DURHAM, N.C. --- Thanks to UNC pledge Jordon Brown, Southern Durham jumped out to an early 13-0 lead – which turned into a 27-7 halftime lead – in route to a 39-28 victory over crosstown rival Hillside during Friday’s third annual Bull City Classic, which was held at N.C. Central’s O’Kelly-Riddick Stadium.
Jordon Brown, Southern Durham, 2016
Brown’s 67 yards on 19 carries (3.5-yard average) seem pedestrian, but the running back was understandably keyed on by Hillside’s defense (a plan that was confirmed by a Hillside coach prior to the game). Still, though, Brown played a major role in Southern’s first half explosion, having a hand in three touchdowns, plus scoring on a two-point conversion (see the below video).
Southern used Brown similar to how UNC plans to use him within its no-huddle, one-back spread offense (i.e. in the mold of Romar Morris or T.J. Logan). Although he primarily lined up in the backfield, it wasn’t uncommon to see Brown in the slot where he’d run a route or run sweep.

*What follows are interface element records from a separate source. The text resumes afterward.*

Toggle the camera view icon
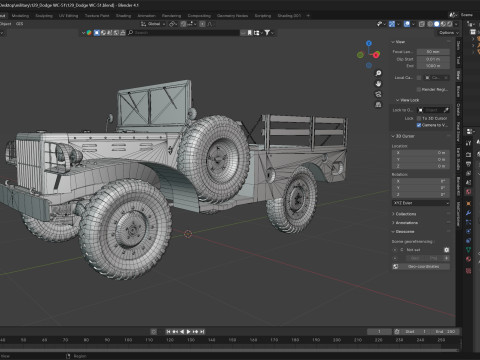This screenshot has height=360, width=480. (378, 94)
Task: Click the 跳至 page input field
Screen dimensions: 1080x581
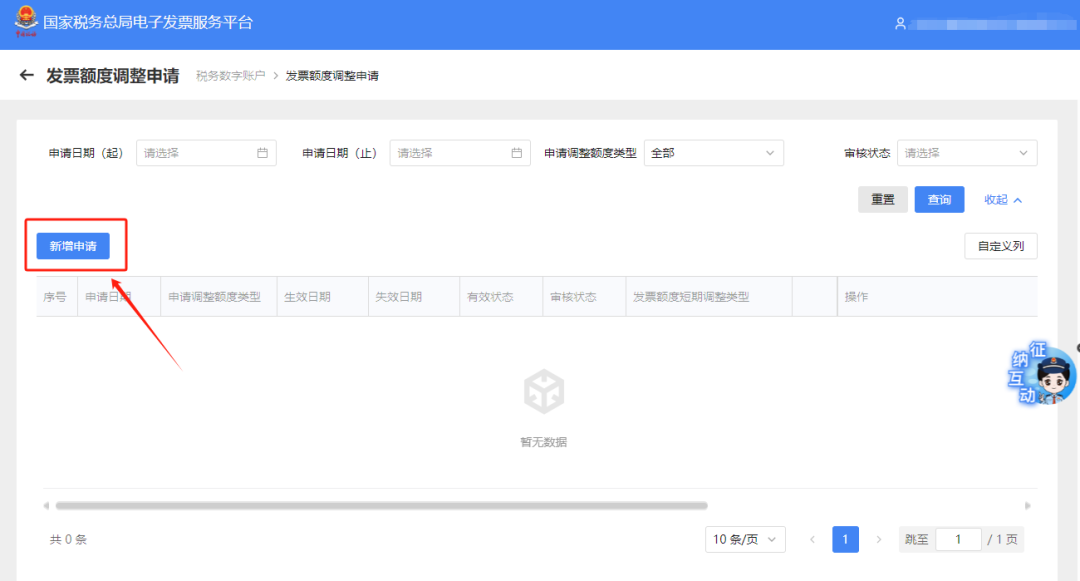Action: tap(958, 539)
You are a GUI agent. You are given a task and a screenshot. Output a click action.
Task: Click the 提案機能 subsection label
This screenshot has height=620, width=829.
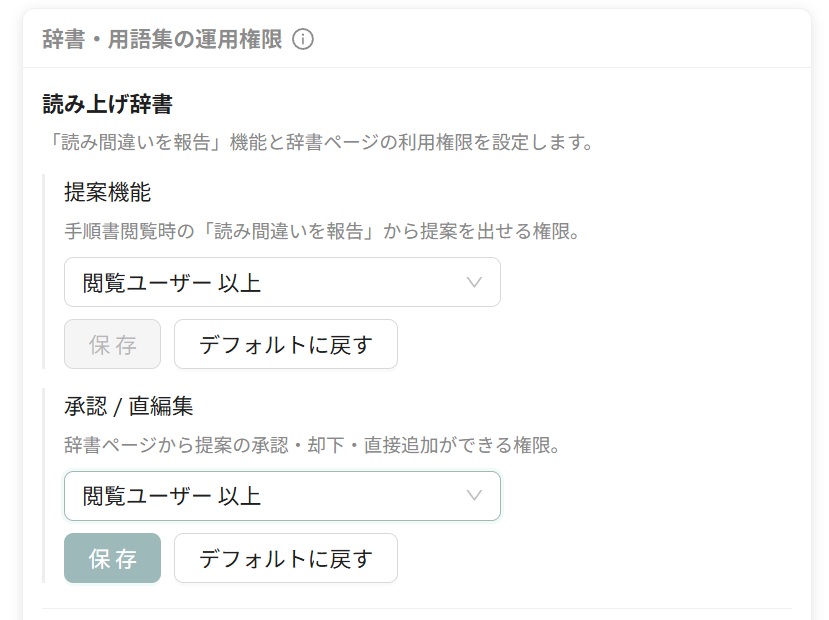108,192

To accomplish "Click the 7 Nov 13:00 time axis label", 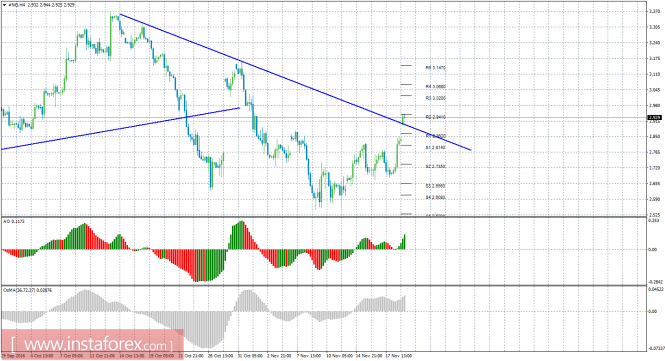I will tap(309, 356).

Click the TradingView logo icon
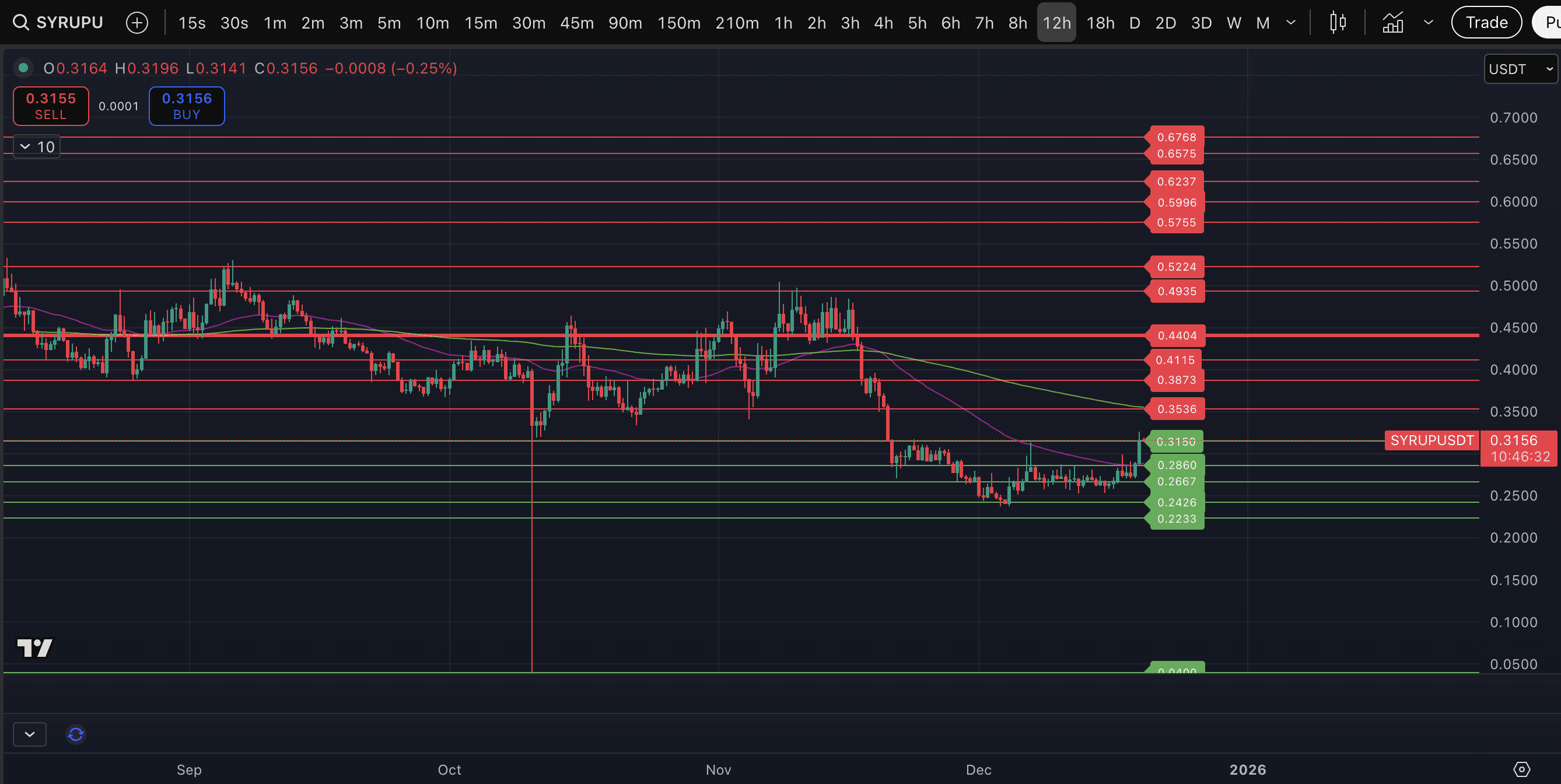coord(34,648)
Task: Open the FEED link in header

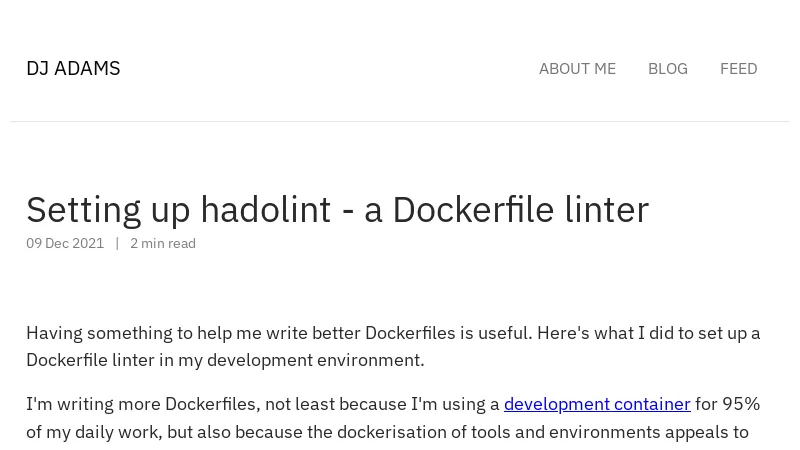Action: [x=738, y=69]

Brown was targeted for passes twice. On both he ran a swing pass and made the catch (clips 1 and 11), but the second reception was erased by a penalty. Sandwiched between those catches, Brown caught a backwards pass, took a couple steps as the defense converged, and then tossed an on-the-money pass to a wide open receiver for a 47-yard touchdown (clip 4). Obviously UNC didn’t recruit Brown for his arm, but the play showed his versatility and football intelligence (i.e. keeping his route behind the QB but not so much that it tipped off the defense).
As a ball carrier, Brown is a one-cut ‘back with tremendous vision. As displayed during the game’s opening touchdown (clip 3), he will set the defense up and then cut the opposite direction into an opening. He’ll then use his burst to explode through that opening while brushing off arm tackles.

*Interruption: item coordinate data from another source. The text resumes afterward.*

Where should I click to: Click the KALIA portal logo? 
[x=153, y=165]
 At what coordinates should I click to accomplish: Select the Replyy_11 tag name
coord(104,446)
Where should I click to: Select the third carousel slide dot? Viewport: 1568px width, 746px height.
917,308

Despite his 5-foot-11, 186-pound frame, Brown will fight for every last inch and thus gain the tough yards. That’s primarily because he doesn’t waste time “dancing” in the backfield – he’ll choose a gap, tuck and cover the ball, and plow into said gap with forward lean with legs churning (clips 2, 7, 10, 13).

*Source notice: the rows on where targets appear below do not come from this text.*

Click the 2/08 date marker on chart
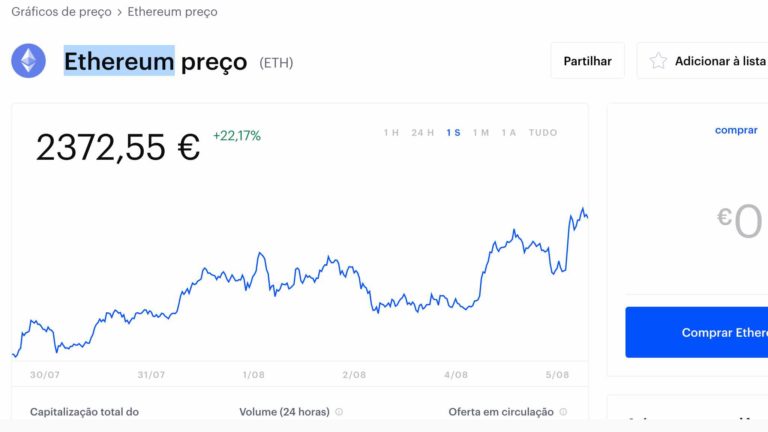The image size is (768, 432). pos(354,375)
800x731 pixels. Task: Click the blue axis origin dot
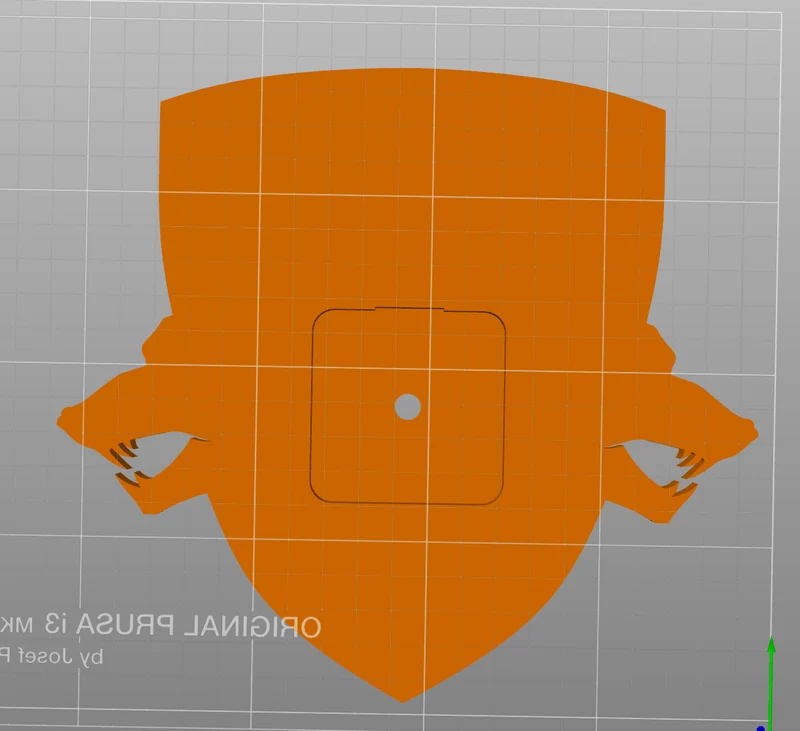coord(760,728)
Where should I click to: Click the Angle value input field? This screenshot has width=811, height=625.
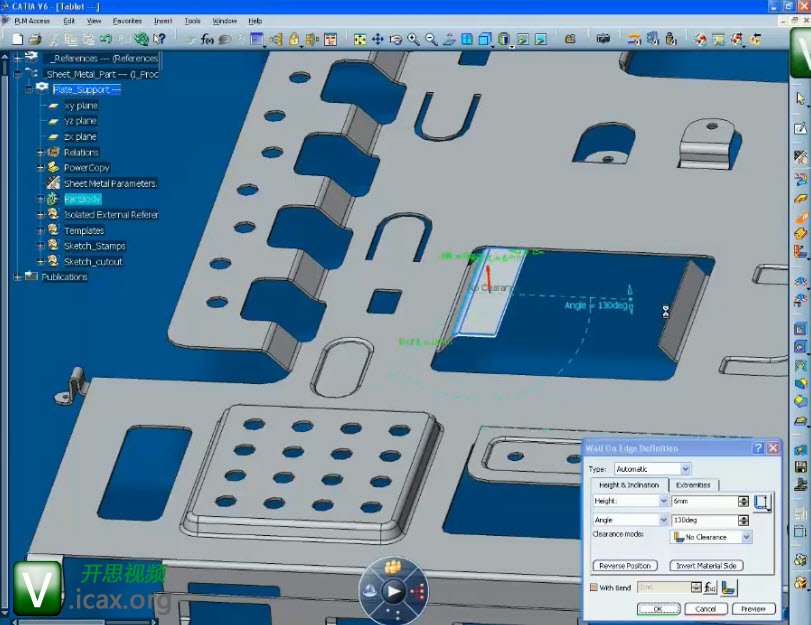point(703,520)
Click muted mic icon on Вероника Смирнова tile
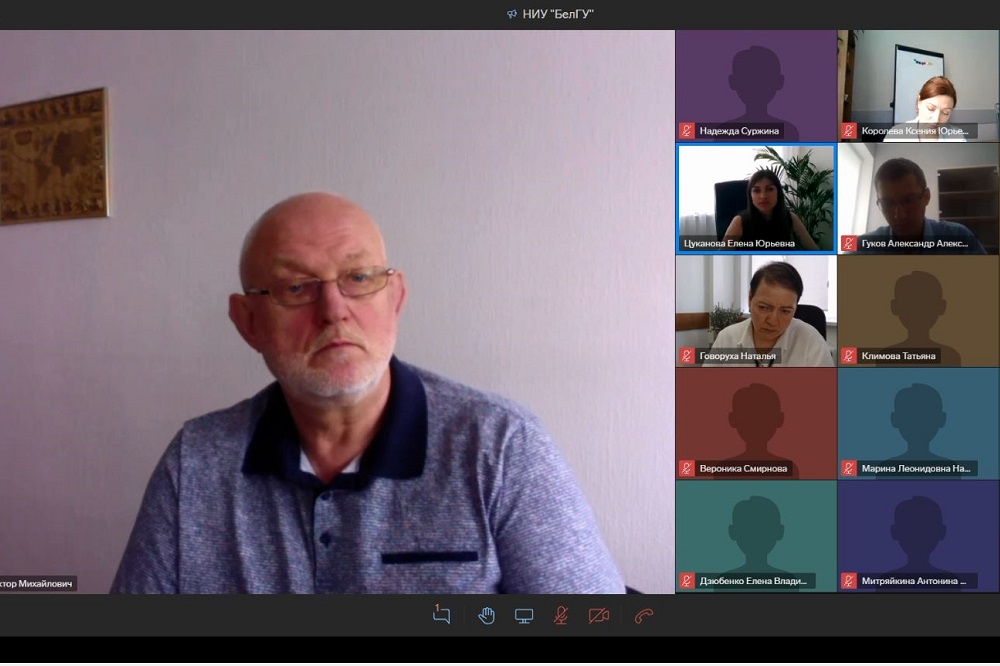Image resolution: width=1000 pixels, height=666 pixels. point(687,468)
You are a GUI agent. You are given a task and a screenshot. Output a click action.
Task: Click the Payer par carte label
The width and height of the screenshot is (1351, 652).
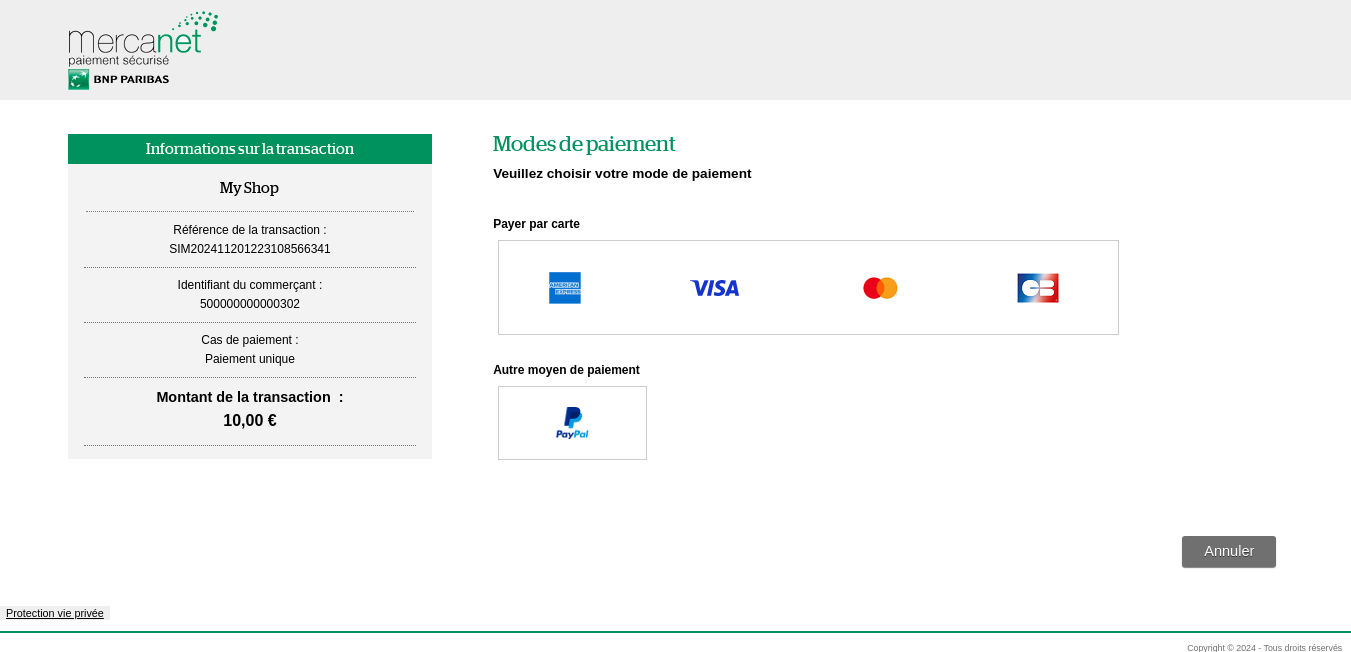point(536,224)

While encountering a defender one-on-one in the open field, Brown has enough wiggle to evade said defender and leave him grasping at air (clip 12). As mentioned above, he always runs behind his pads.
Jamal Currie-Elliott, Hillside, 2018
Hillside’s offense featured a rushing attack of its own – a two-headed charge consisting of four-star sophomore Elliott and Michigan State pledge Abdul Adams, a 2016 prospect who transferred in prior to the season. Elliott has been offered by UNC, as well as others.
Elliott’s final numbers (17 rushes for 79 yards and a touchdown) bettered Brown’s. But, 69 of his yards – plus his lone touchdown – were accrued during the second half against a defense that was more concerned with the big play thanks to a three-score lead.
Adams, whose strong running was more effective against a loaded box, rushed for a game-high 115 yards and two touchdowns on 14 carries.
Jalen Greene, Southern Durham, 2017
Greene, a 6-foot-3, 180-pounder, is a dark horse within the 2017 in-state QB race. Starting just his third varsity game, he completed 77-percent of his passes for 137 yards and two touchdowns, but tossed three interceptions. His first interception came on a pass that bounced out of the hands of the intended receiver, while another was a shoestring grab by the defender when the receiver fell down on a screen.
It was hard to truly evaluate Greene as a passer because nearly all of his attempts were quick, short throws. To his credit, though, his ball is catchable.
Greene also rushed for 46 yards on nine carries. Most of his runs came on read-options.